The people involved and methods of producing and selling drugs will change dramatically. The current dealers of drugs will not survive in a competitive marketplace. Large companies will produce and distribute these drugs on a national scale. In such an environment the drugs will be less potent and less dangerous. Consumers will be safer and better informed—changes in the product will be consumer-driven. The producers will face many legal constraints such as negligence and product liability laws. The threat of wrongful death suits and class action lawsuits will also constrain their behavior.
It is not surprising that these products were much safer before drug prohibition. The makers of Bayer Aspirin sold heroin pills that were safe enough to prescribe to babies, and the Coca-Cola company used cocaine in its product. These products were generally non-poisonous, non-toxic, and non-lethal. The three major free market drugs—alcohol, caffeine, and nicotine—are substantially safer today than they were 10 or 30 years ago. The average potency of all three continues to decrease over time.
Constructive debate can overcome political and ideological maneuvering only if people clearly understand the differences between prohibition and legalization. Prohibition is simply a piece of legislation enforced by use of law officers, guns, and prisons. Prohibition is not drug education, drug treatment centers, rehabilitation centers, serf-help programs such as Alcoholics Anonymous, religion, family, friends, doctors, help hot lines, and civic organizations. “Just Say No” does not have to leave because we say goodbye to prohibition.
In discussing the problems of drug abuse many people feel that legalization would only reduce the prices of drugs and therefore only increase the amount and severity of drug abuse. People would be smoking marijuana in McDonald’s, the school bus driver would be shooting up heroin, and airplane pilots would be snorting cocaine before takeoff. This confusion results from a failure to distinguish between prohibition and private contractual regulations.
Restaurants could prevent people from smoking marijuana just as they have the right to prevent people from smoking cigarettes or from entering without shoes. Airlines, railroads, and nuclear power plants have the right and incentive to contract with their workers, for example, not to drink alcohol on the job. These “private prohibitions” are generally aimed at the most significant problems of drug use such as safety. Not only are they specifically targeted, they are better enforced—co-workers, customers, unions, insurance companies, and management also benefit from such restrictions and therefore contribute to enforcement. The use of private restrictions and drug testing will be enhanced after the repeal of prohibition.
While we haven’t examined all aspects of prohibition and legalization, enough of the issues have been discussed to refute many of the myths of legalization and to make the question of quantity consumed a non-issue. Re-legalization is the admission of government’s failure in pursuit of a lofty goal, not a ringing endorsement of drug abuse.
Legalization has been labeled immoral by prohibitionists, but nothing could be further from the truth. Reliance on individual initiative and responsibility is no sin. It is not only the key to success in the battle against drug abuse, it is also a reaffirmation of traditional American values.
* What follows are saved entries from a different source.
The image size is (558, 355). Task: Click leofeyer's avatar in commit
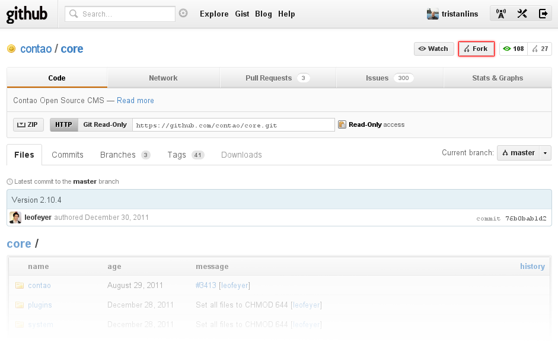15,218
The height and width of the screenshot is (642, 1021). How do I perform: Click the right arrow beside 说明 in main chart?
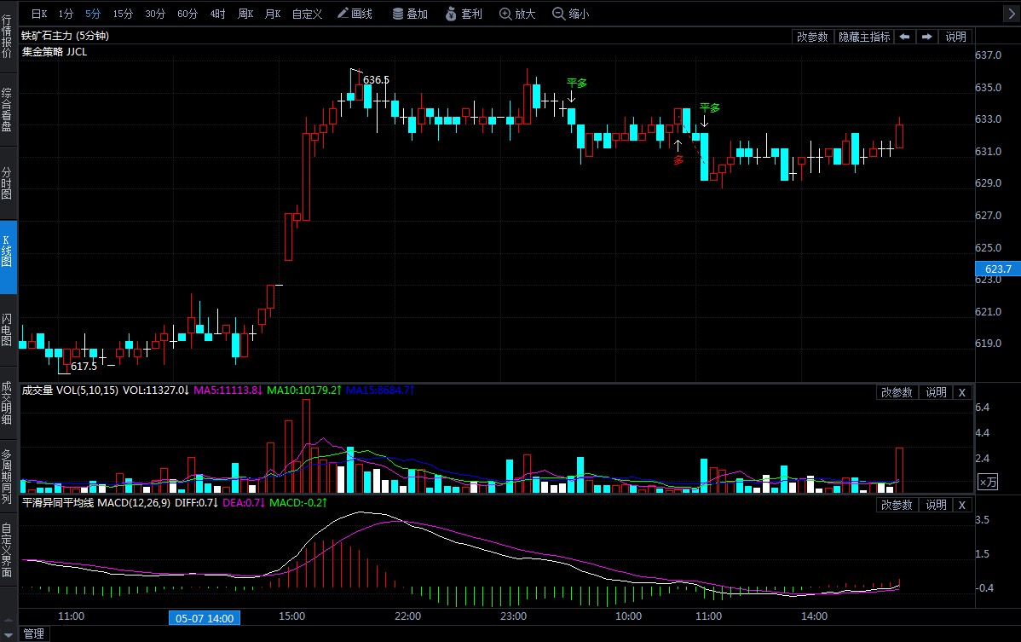coord(926,37)
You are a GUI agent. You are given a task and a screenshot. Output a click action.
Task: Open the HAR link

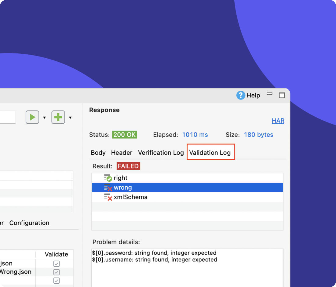coord(278,121)
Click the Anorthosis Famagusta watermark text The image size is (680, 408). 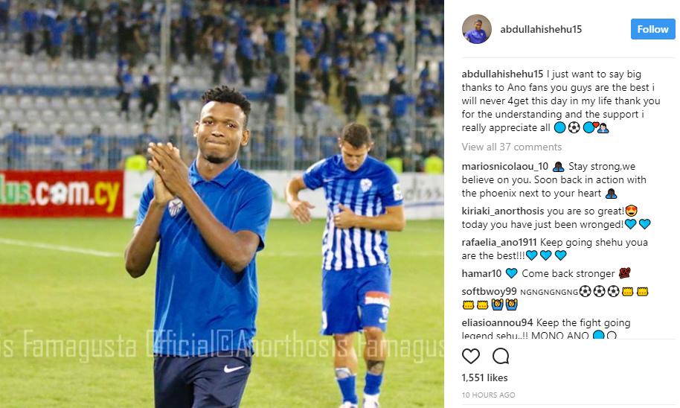tap(221, 345)
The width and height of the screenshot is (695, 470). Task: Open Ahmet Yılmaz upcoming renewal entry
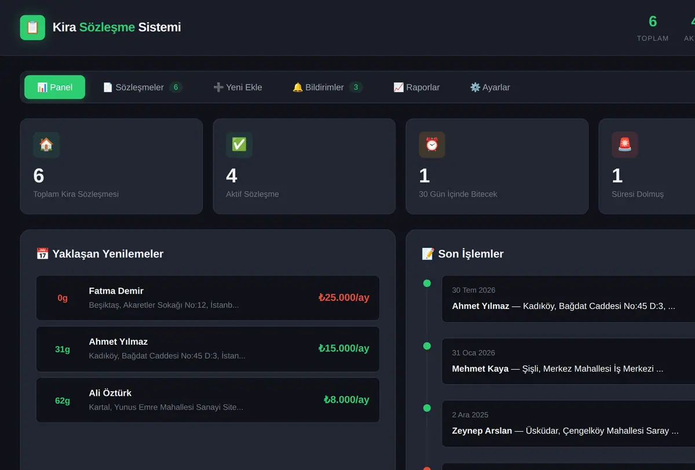[208, 349]
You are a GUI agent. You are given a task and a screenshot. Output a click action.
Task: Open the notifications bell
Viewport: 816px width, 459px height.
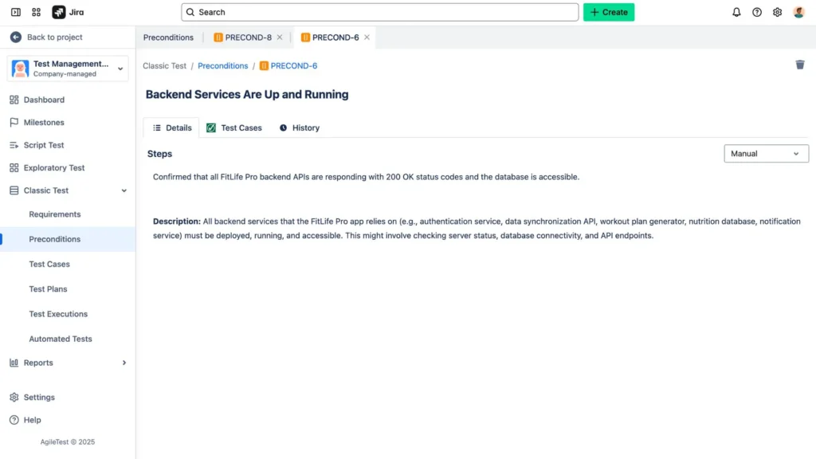click(x=736, y=12)
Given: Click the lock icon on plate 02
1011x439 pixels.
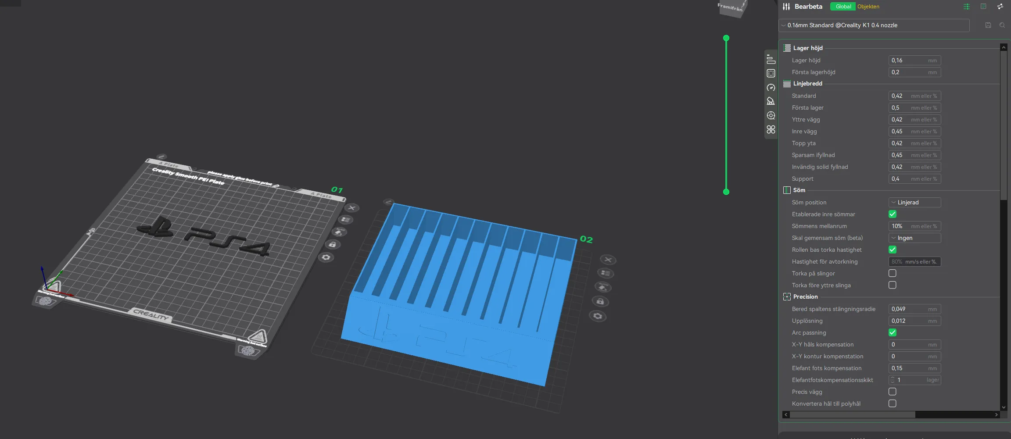Looking at the screenshot, I should [600, 301].
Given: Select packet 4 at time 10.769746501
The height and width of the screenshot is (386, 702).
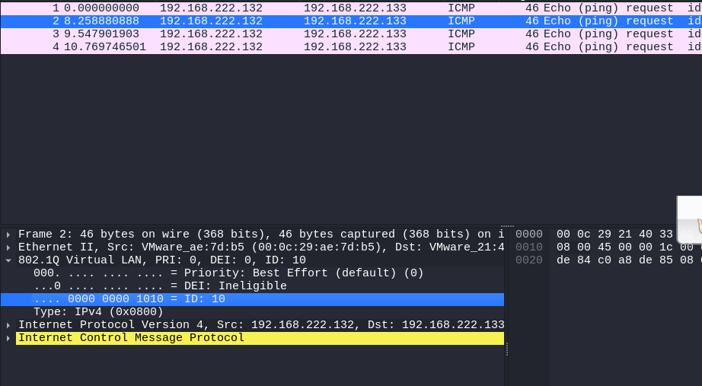Looking at the screenshot, I should point(351,47).
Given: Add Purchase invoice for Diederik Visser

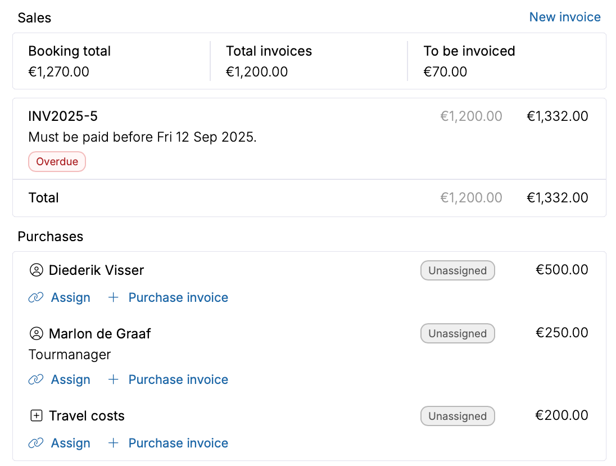Looking at the screenshot, I should [178, 298].
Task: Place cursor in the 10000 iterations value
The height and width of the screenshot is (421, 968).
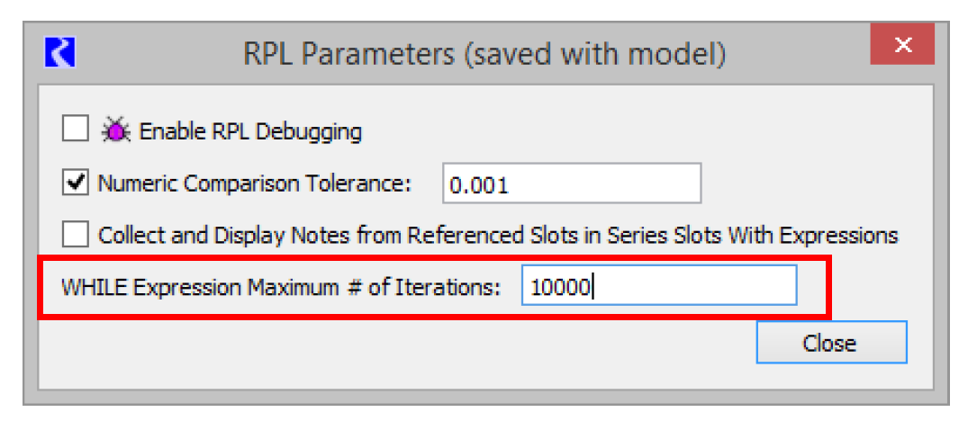Action: pos(560,288)
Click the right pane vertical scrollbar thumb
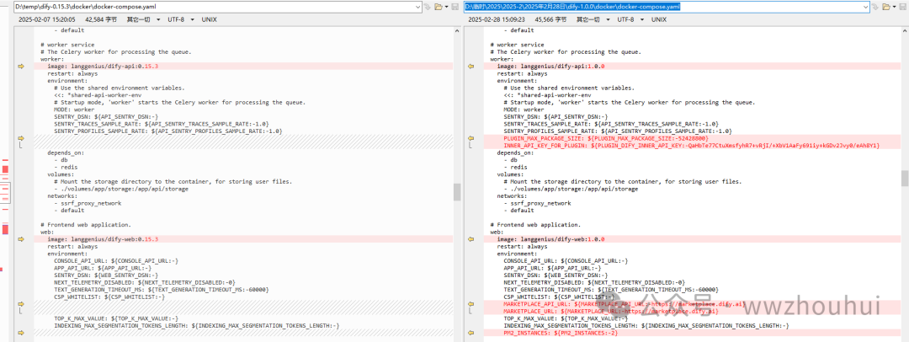Image resolution: width=909 pixels, height=342 pixels. pyautogui.click(x=905, y=177)
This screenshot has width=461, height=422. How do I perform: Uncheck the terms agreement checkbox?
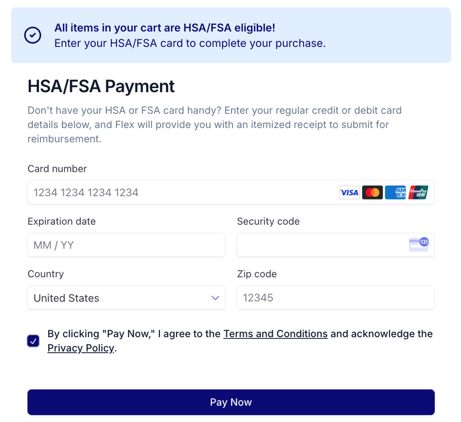point(33,341)

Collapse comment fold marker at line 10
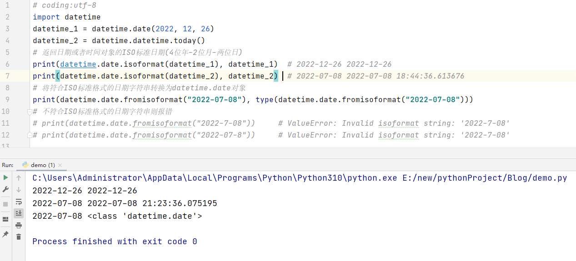[x=29, y=112]

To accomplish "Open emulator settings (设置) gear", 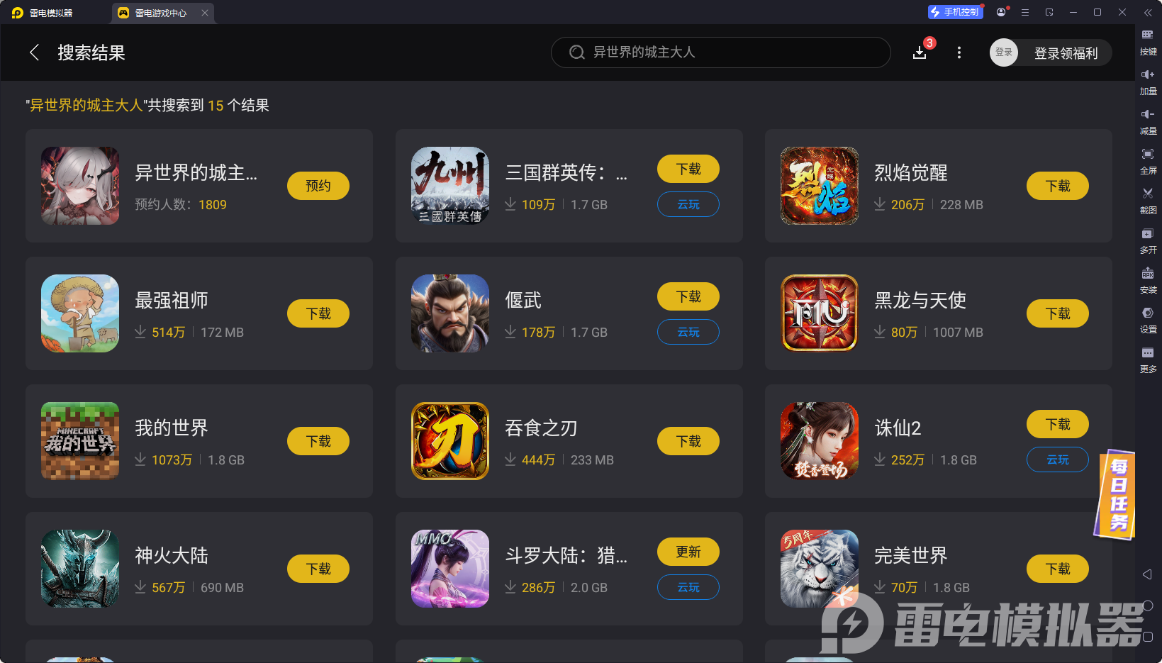I will (x=1148, y=319).
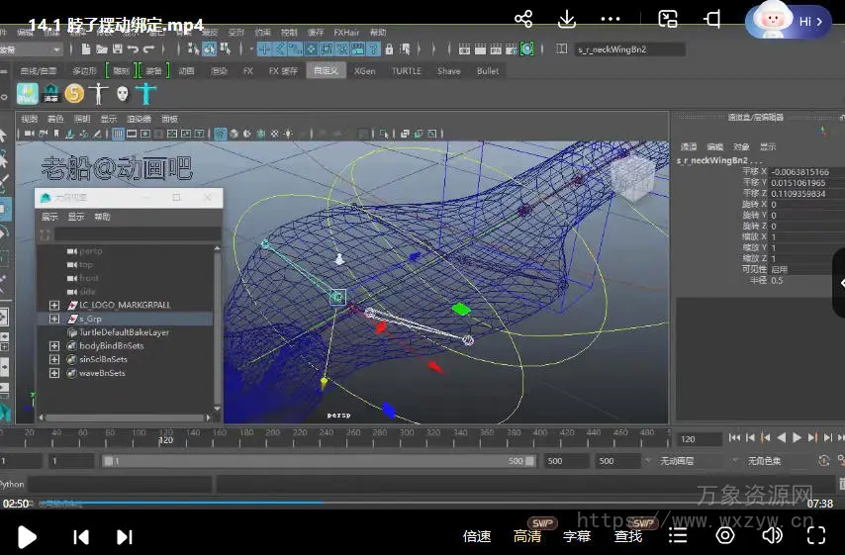This screenshot has height=555, width=845.
Task: Click the gold S coin shelf icon
Action: [74, 93]
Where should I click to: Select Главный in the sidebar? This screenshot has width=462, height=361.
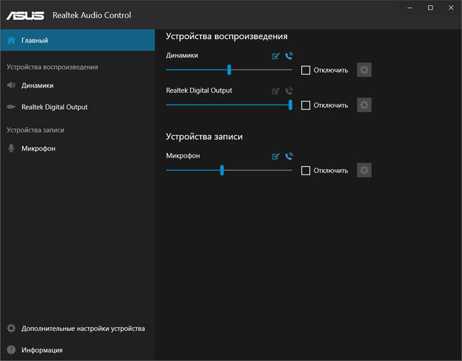coord(35,40)
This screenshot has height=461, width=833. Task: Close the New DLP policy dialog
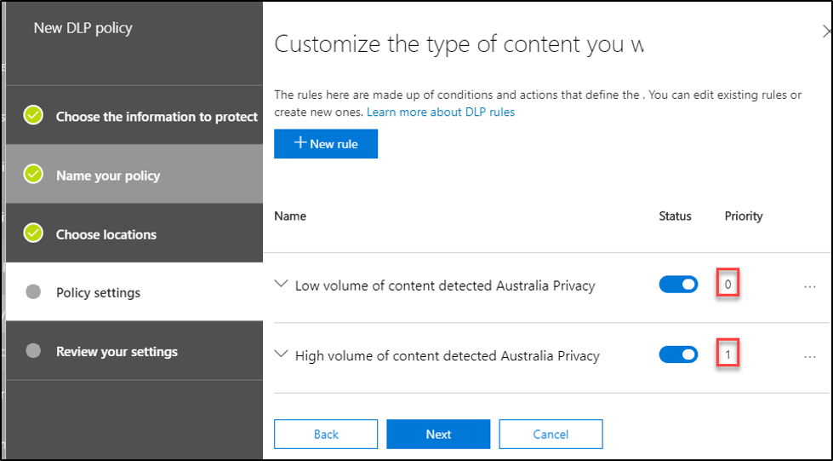click(x=827, y=32)
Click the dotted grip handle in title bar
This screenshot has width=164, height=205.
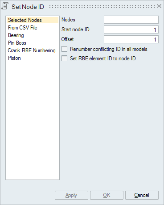[102, 6]
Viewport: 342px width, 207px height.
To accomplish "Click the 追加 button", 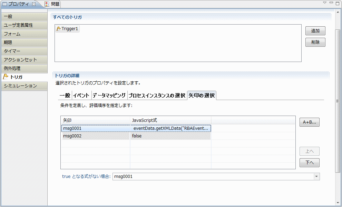I will pyautogui.click(x=315, y=31).

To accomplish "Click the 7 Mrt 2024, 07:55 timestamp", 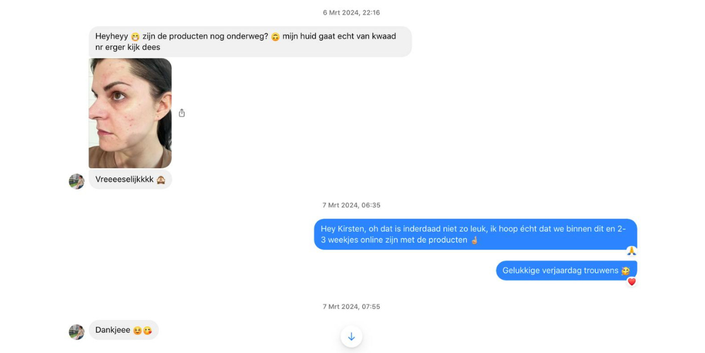I will coord(351,307).
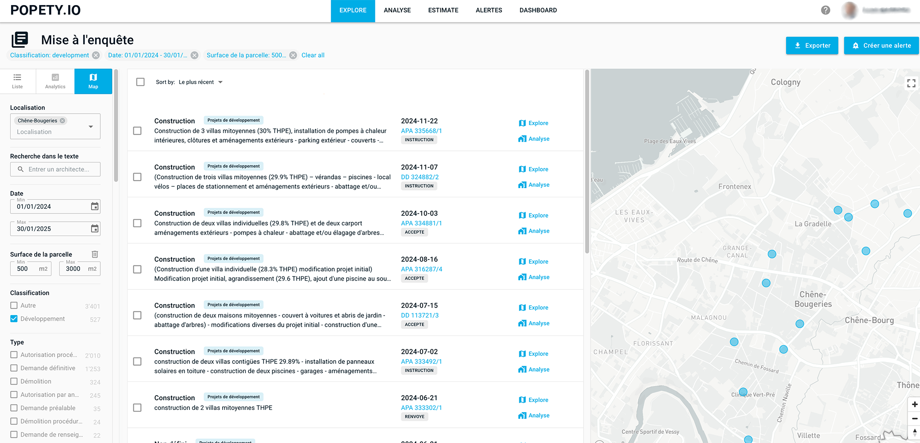The width and height of the screenshot is (920, 443).
Task: Tick the select-all results checkbox
Action: [x=140, y=82]
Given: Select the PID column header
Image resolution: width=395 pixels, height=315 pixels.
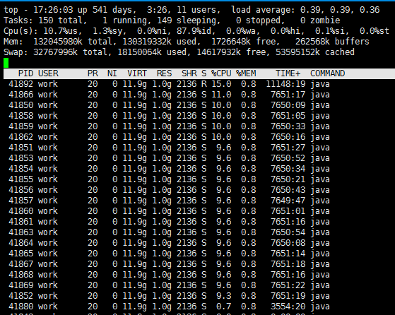Looking at the screenshot, I should (25, 73).
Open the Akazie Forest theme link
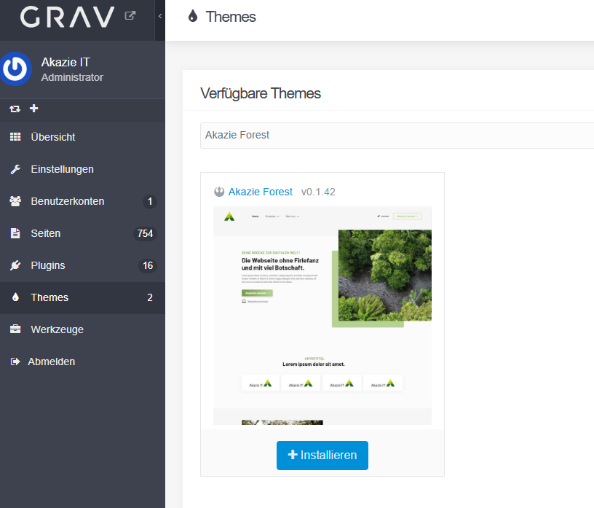 (261, 192)
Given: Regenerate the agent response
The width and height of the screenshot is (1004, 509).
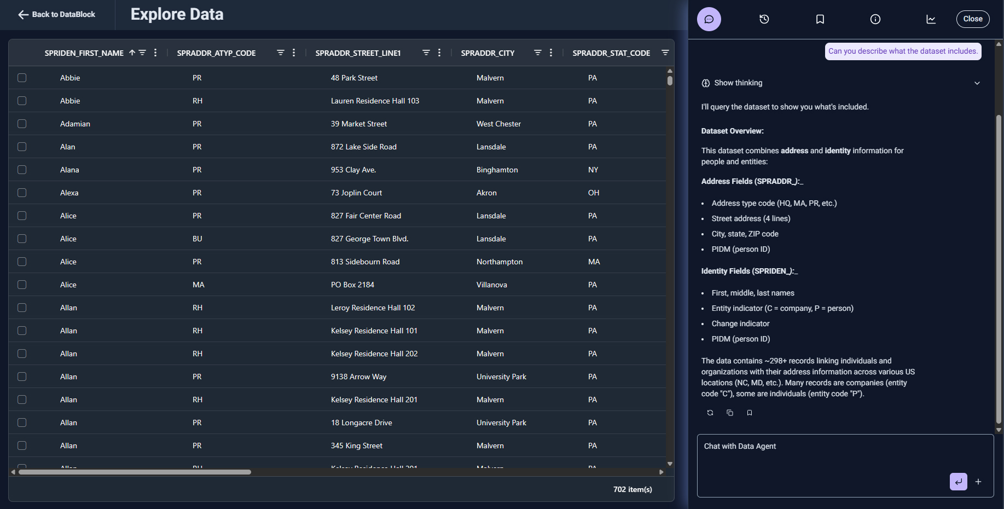Looking at the screenshot, I should [710, 413].
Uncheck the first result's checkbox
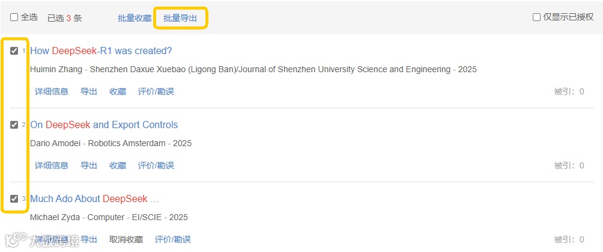603x252 pixels. point(14,51)
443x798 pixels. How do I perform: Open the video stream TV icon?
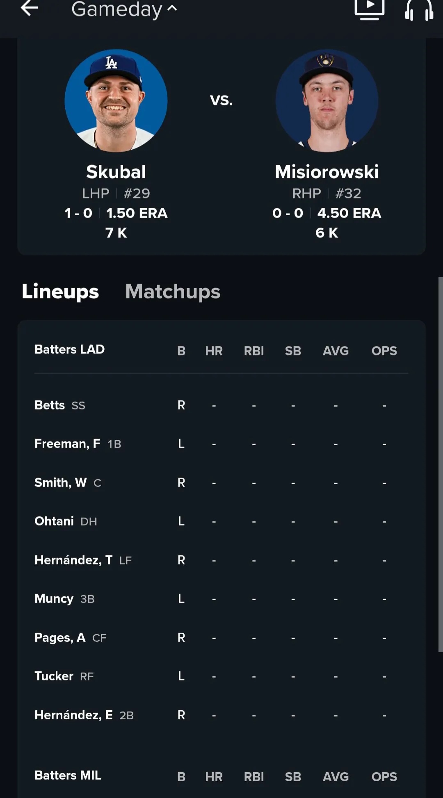click(x=369, y=9)
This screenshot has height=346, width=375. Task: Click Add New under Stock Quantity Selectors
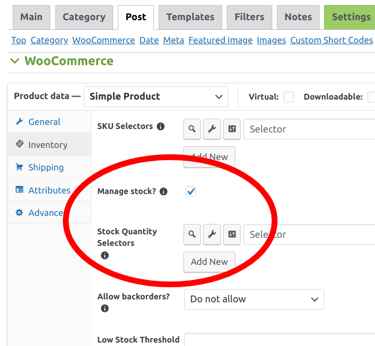click(x=209, y=262)
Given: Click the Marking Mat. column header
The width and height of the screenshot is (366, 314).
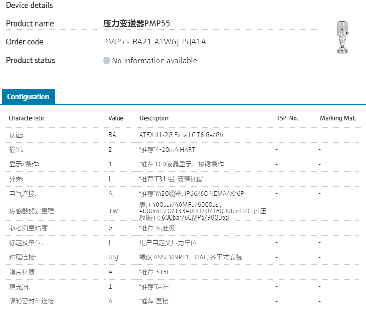Looking at the screenshot, I should point(338,118).
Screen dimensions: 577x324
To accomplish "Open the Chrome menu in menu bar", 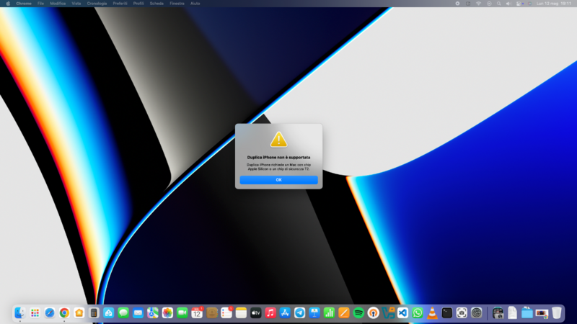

How can someone make a moral choice when one is in fact forced into a particular course of action? How is the fabric of society strengthened when we rely on guns and prisons to enforce behavior rather than letting behavior be determined by individual responsibility and family upbringing?
The sooner we move toward re-legalization, the sooner we can begin the process of healing the scars of prohibition, solving the problems of drug abuse, and curing this nation’s addiction to drug laws.